Segment Start: DATA

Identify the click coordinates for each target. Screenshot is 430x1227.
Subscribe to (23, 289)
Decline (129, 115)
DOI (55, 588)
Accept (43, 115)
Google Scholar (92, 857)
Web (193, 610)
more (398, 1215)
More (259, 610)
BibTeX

Segment End: DATA

» WORK INSTRUCTION: Return every entry verbatim.

» WRITTEN ANSWER:
Identify the click coordinates for each target. Screenshot is 430x1227.
Subscribe to (23, 289)
Decline (129, 115)
DOI (55, 588)
Accept (43, 115)
Google Scholar (92, 857)
Web (193, 610)
more (398, 1215)
More (259, 610)
BibTeX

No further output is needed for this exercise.